Start ROWS
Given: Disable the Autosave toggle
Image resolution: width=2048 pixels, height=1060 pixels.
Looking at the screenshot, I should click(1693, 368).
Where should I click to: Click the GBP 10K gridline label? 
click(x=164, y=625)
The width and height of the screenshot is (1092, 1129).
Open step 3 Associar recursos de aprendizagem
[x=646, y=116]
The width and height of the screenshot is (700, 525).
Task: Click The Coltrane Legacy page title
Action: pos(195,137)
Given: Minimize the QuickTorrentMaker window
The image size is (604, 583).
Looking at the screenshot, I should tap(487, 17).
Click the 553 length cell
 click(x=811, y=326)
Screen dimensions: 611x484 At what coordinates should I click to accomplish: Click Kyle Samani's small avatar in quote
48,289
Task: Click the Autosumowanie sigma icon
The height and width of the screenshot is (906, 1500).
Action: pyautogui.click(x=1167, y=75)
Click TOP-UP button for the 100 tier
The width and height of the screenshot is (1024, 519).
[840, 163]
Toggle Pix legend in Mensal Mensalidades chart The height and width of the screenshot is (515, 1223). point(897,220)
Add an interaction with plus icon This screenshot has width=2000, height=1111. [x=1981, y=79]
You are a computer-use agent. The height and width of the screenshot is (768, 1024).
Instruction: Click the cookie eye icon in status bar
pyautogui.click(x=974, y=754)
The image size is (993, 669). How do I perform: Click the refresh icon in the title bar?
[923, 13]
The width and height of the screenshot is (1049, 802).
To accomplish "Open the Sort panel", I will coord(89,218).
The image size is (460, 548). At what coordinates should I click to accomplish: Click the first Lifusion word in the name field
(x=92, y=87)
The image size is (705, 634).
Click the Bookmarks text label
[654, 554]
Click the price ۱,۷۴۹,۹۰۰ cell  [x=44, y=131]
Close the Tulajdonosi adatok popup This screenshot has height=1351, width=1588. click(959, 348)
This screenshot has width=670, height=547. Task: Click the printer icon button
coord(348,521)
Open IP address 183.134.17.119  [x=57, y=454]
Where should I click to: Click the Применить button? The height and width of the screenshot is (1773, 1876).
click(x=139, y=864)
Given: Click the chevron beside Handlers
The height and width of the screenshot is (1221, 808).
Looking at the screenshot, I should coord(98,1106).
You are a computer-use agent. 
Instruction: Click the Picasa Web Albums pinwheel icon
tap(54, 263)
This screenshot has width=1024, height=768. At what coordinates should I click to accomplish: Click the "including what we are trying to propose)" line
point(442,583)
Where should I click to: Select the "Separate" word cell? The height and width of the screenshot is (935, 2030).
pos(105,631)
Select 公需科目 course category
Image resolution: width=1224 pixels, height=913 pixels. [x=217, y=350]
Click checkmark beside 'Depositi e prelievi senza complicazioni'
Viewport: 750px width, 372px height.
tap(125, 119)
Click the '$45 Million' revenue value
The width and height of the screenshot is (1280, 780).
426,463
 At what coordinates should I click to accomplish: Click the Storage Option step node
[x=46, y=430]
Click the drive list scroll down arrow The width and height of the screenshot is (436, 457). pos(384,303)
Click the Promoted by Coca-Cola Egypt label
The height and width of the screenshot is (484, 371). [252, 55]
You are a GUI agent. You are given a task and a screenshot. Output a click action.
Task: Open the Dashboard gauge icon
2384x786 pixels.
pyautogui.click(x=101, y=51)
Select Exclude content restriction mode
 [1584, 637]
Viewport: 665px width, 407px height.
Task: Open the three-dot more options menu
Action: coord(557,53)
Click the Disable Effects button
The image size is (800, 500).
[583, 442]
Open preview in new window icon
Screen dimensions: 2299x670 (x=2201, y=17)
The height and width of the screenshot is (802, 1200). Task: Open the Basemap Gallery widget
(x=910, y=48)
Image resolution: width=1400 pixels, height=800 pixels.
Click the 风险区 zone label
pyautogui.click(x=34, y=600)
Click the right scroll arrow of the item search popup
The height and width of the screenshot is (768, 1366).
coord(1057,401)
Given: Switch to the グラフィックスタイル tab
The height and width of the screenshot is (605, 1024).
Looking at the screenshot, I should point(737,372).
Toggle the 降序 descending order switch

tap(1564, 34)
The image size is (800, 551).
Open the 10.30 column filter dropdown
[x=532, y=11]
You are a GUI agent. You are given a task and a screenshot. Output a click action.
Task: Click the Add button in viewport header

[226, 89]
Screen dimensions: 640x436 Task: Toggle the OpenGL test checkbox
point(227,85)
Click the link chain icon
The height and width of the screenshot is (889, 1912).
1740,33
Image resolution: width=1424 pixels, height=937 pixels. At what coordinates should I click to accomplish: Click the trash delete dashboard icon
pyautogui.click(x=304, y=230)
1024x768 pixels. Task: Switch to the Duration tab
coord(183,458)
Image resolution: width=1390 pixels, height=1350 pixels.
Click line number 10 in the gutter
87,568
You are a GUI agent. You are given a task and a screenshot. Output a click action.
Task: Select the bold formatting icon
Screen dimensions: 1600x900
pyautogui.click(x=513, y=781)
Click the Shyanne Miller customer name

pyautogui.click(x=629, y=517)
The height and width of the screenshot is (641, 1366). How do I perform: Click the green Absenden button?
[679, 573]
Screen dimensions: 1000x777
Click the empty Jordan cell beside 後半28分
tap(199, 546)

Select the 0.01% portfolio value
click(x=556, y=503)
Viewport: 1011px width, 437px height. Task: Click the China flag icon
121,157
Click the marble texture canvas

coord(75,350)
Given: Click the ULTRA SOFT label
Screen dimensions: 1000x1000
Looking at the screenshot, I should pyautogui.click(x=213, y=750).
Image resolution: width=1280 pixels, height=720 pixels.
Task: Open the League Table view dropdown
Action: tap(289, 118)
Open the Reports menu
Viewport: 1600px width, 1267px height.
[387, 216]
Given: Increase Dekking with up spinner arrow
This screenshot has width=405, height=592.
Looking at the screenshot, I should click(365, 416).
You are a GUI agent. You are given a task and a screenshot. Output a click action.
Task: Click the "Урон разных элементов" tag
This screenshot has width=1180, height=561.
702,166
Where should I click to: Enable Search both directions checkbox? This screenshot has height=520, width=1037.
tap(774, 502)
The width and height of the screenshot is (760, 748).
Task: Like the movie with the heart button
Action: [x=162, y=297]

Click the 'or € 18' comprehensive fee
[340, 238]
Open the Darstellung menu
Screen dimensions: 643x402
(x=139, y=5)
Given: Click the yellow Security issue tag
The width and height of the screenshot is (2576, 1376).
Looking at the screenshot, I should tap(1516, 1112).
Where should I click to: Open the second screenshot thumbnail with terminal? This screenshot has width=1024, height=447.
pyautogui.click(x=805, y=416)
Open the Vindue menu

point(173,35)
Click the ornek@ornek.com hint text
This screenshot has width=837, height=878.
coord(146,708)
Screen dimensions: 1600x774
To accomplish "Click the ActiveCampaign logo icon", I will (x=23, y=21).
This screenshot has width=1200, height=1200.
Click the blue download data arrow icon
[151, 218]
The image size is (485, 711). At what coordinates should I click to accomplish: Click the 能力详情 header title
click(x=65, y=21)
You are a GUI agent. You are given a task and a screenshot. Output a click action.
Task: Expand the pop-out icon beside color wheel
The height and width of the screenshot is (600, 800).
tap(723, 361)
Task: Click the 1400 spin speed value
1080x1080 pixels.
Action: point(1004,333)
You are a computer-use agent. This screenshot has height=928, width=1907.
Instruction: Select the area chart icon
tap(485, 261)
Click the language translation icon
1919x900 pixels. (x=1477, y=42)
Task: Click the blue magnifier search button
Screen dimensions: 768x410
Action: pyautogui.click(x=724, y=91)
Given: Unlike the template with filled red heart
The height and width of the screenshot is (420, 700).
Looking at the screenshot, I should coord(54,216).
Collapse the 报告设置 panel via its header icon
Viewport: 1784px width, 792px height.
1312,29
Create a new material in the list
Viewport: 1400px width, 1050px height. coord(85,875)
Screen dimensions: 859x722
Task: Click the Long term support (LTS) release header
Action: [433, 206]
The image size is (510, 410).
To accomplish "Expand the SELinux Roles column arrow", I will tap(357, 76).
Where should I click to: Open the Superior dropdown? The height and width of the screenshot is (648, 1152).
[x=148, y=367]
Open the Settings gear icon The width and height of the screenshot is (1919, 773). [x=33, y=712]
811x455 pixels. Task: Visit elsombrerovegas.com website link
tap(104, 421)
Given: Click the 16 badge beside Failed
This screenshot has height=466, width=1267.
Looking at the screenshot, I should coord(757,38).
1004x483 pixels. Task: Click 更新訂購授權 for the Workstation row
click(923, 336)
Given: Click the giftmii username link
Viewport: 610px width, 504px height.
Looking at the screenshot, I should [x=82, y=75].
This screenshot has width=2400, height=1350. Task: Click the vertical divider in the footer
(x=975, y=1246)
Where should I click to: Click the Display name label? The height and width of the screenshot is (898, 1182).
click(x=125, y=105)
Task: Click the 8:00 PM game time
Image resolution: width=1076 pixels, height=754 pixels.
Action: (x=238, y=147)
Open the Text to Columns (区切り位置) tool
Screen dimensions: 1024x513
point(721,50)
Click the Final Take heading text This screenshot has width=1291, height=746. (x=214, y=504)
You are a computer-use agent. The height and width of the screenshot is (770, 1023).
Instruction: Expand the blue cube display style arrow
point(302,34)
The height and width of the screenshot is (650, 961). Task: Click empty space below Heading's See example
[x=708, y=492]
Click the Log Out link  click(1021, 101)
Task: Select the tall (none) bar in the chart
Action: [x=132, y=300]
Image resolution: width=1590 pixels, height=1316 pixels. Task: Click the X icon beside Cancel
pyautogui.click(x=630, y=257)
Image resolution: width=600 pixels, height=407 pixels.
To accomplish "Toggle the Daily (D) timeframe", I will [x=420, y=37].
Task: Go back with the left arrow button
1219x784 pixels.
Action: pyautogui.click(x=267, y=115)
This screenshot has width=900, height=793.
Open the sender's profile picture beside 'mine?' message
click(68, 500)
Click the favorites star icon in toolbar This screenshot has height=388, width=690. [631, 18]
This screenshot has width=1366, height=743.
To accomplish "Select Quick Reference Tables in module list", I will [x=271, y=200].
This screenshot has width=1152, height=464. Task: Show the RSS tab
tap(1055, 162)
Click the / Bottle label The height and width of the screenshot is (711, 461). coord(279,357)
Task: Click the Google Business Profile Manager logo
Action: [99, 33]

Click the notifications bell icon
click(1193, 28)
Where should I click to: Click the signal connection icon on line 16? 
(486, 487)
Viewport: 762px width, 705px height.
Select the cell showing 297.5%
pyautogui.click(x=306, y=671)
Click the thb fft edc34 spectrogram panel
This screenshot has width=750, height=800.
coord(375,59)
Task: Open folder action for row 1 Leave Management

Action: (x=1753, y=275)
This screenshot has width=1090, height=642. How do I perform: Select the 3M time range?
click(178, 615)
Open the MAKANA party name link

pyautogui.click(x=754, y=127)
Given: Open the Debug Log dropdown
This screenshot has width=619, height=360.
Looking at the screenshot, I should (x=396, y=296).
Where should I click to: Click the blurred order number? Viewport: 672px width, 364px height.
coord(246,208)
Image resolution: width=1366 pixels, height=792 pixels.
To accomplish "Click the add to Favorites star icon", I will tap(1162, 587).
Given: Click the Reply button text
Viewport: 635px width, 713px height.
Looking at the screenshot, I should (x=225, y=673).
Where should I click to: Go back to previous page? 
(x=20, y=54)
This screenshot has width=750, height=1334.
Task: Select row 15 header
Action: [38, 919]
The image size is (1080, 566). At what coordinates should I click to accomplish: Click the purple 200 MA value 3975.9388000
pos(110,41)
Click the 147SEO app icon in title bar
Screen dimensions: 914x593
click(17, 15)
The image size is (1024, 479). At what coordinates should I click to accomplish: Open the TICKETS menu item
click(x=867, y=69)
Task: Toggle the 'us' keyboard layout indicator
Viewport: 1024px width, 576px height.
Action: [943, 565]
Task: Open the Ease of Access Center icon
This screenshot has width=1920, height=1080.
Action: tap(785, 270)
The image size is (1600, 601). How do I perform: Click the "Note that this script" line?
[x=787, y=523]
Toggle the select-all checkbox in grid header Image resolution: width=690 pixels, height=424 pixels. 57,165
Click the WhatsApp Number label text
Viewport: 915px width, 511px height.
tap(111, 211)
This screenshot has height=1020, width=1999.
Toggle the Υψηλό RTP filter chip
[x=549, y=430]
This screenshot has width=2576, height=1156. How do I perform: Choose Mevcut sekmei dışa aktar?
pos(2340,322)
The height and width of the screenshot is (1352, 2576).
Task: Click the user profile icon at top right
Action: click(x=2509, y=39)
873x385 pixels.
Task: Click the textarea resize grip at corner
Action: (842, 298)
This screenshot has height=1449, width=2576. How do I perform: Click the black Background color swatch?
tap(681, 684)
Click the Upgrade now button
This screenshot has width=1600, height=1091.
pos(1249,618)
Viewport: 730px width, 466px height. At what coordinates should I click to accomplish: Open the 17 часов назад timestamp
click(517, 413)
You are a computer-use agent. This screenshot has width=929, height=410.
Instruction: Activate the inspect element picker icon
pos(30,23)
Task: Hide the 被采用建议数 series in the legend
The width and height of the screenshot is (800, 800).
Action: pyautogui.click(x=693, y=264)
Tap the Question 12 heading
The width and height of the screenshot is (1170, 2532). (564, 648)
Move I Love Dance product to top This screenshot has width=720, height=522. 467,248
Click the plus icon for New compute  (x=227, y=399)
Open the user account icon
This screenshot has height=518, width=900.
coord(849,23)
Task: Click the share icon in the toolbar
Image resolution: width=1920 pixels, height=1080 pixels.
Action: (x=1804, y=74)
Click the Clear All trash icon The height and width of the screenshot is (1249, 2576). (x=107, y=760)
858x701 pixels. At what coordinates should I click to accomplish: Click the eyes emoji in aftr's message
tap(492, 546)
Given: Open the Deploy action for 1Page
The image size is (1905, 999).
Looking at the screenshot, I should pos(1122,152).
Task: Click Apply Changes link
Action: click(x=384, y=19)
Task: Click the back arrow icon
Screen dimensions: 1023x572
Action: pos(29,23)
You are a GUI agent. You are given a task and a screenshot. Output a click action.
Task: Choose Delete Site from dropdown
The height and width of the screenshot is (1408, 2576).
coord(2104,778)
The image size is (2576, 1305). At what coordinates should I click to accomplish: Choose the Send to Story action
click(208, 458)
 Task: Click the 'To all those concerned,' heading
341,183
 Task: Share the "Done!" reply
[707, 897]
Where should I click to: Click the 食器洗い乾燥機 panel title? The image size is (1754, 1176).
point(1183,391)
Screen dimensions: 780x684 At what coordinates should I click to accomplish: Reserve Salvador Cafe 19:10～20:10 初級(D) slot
End ROWS
__WHAT YOU SHOULD DO__
Render the items as a numbered list, from the first line of the items through the line containing "Toggle Pix legend", inclusive. Omit blank lines.

__TASK OUTPUT__
1. Given: Disable the Autosave toggle
2. Image resolution: width=2048 pixels, height=1060 pixels.
3. Looking at the screenshot, I should click(1693, 368).
4. Where should I click to: Click the GBP 10K gridline label? 
5. click(x=164, y=625)
6. The width and height of the screenshot is (1092, 1129).
7. Open step 3 Associar recursos de aprendizagem
8. [x=646, y=116]
9. The width and height of the screenshot is (700, 525).
10. Task: Click The Coltrane Legacy page title
11. Action: pos(195,137)
12. Given: Minimize the QuickTorrentMaker window
13. The image size is (604, 583).
14. Looking at the screenshot, I should tap(487, 17).
15. Click the 553 length cell
16.  click(x=811, y=326)
17. Screen dimensions: 611x484 At what coordinates should I click to accomplish: Click Kyle Samani's small avatar in quote
18. 48,289
19. Task: Click the Autosumowanie sigma icon
20. The height and width of the screenshot is (906, 1500).
21. Action: pyautogui.click(x=1167, y=75)
22. Click TOP-UP button for the 100 tier
23. The width and height of the screenshot is (1024, 519).
24. [840, 163]
25. Toggle Pix legend in Mensal Mensalidades chart The height and width of the screenshot is (515, 1223). point(897,220)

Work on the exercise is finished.